— start SOURCE —

Step 2: Review Credit Report for Errors
One of the easiest ways to improve your credit score is to fix errors on your credit report. Here are some of the common credit report errors to look for:
- Incorrect street address
- Incorrect name (look out for a similar name or suffix being reported on your report)
- Fraudulent accounts, otherwise known as accounts that you didn’t open. Beware, as this could be identity theft.
- Incorrect account information such as:
- Inaccurate credit limits
- The wrong origination date on a loan
- Wrong Social Security Number
- Wrong birth date
- Spouse’s information is inaccurate
- Accounts that are mistakenly shown as being open or closed. Look to see if there’s a notation on the account saying if you or the creditor closed the account (and if that’s accurate).
- Wrong payment status information
Step 3: Dispute Credit Report Errors
Once you’ve reviewed your credit report for errors, next you’ll want to dispute those errors with the credit bureaus. You can do this using a letter (like this sample from the FTC), or you can dispute them online through each of the three credit bureaus. In both scenarios, you’ll want to point out the errors, and state why the information is inaccurate, then request that the items be fixed and/or removed.
It’s a good idea to send a copy of your credit report and, if you are disputing by mail, send it via certified mail. If you prefer to dispute your credit errors online, use the links below for each of the three credit bureau’s pages with information on their process:
After you file a dispute, be diligent and follow up to make sure it was resolved.
Step 4: Lower Debt
Your debt-to-credit (DTC) ratio refers to percentage of your income that goes toward paying your debt each month. Keeping a lower debt-to-credit ratio can help improve your credit score. Lenders want to make sure that you’re living within your means before they allow you to take on more debt.

— end SOURCE —

:: TASK OBJECTIVE ::
Echo the full text on credit report errors, word for word. The data that comes next is not needed for anything here.

— start DATASET EXCERPT —

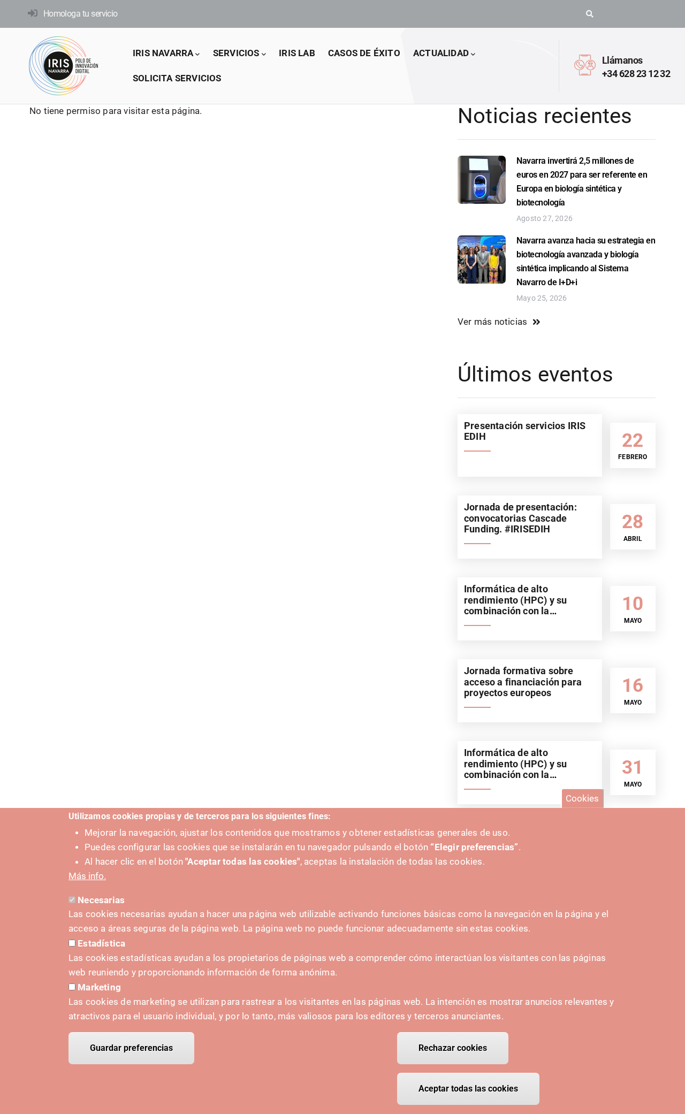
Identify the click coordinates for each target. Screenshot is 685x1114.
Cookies (582, 798)
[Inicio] (63, 65)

— end DATASET EXCERPT —

:: EXERCISE RESULT ::
Step 2: Review Credit Report for Errors
One of the easiest ways to improve your credit score is to fix errors on your credit report. Here are some of the common credit report errors to look for:
- Incorrect street address
- Incorrect name (look out for a similar name or suffix being reported on your report)
- Fraudulent accounts, otherwise known as accounts that you didn’t open. Beware, as this could be identity theft.
- Incorrect account information such as:
- Inaccurate credit limits
- The wrong origination date on a loan
- Wrong Social Security Number
- Wrong birth date
- Spouse’s information is inaccurate
- Accounts that are mistakenly shown as being open or closed. Look to see if there’s a notation on the account saying if you or the creditor closed the account (and if that’s accurate).
- Wrong payment status information
Step 3: Dispute Credit Report Errors
Once you’ve reviewed your credit report for errors, next you’ll want to dispute those errors with the credit bureaus. You can do this using a letter (like this sample from the FTC), or you can dispute them online through each of the three credit bureaus. In both scenarios, you’ll want to point out the errors, and state why the information is inaccurate, then request that the items be fixed and/or removed.
It’s a good idea to send a copy of your credit report and, if you are disputing by mail, send it via certified mail. If you prefer to dispute your credit errors online, use the links below for each of the three credit bureau’s pages with information on their process:
After you file a dispute, be diligent and follow up to make sure it was resolved.
Step 4: Lower Debt
Your debt-to-credit (DTC) ratio refers to percentage of your income that goes toward paying your debt each month. Keeping a lower debt-to-credit ratio can help improve your credit score. Lenders want to make sure that you’re living within your means before they allow you to take on more debt.